A great deal of research is being dedicated to the identification of new strategies to improve the transport of medicines across the blood-brain barrier (BBB), which typically hampers the transport of molecules and particles into the brain. Primary DLBCL of the CNS (PCNSL) is a paradigmatic example of this challenge both from a diagnostic and therapeutic point of view. PCNSL is a neoplasm confined to the brain, eyes, meninges, and other structures of the CNS. Histopathologic analyses of tissue sections have demonstrated that tumor cells can be detected not only in the areas highlighted by modern neuroimaging, but also far from these zones. Furthermore, some tumor areas revealed by gadolinium-enhanced MRI are concomitant with histological lesions with only T2-weighted-fluid-attenuated inversion recovery (FLAIR) changes, or with no radiologic abnormalities at all, suggesting the presence of a blood-brain tumor barrier (BBTB) heterogeneously altered in PCNSL, or even intact in some tumor areas.

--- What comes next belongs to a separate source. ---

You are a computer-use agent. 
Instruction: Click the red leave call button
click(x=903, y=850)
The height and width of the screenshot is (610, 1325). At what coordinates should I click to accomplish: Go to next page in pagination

Since the unaltered barrier may impair the homogeneous penetration of low-molecular weight MRI contrast agents and therapeutic compounds in tumors, this issue represents an important diagnostic and therapeutic challenge. Based on these considerations, the induction of BBTB permeabilization to enhance tumor penetration of drugs and molecules could be attractive investigational approaches in this setting. The aim of this review article is to report and critically discuss the strategies recently developed to overcome this obstacle in PCNSL patients, with a special focus on the use of targeted tumor necrosis factor-alpha (TNF) to enhance CNS bioavailability of therapeutic agents.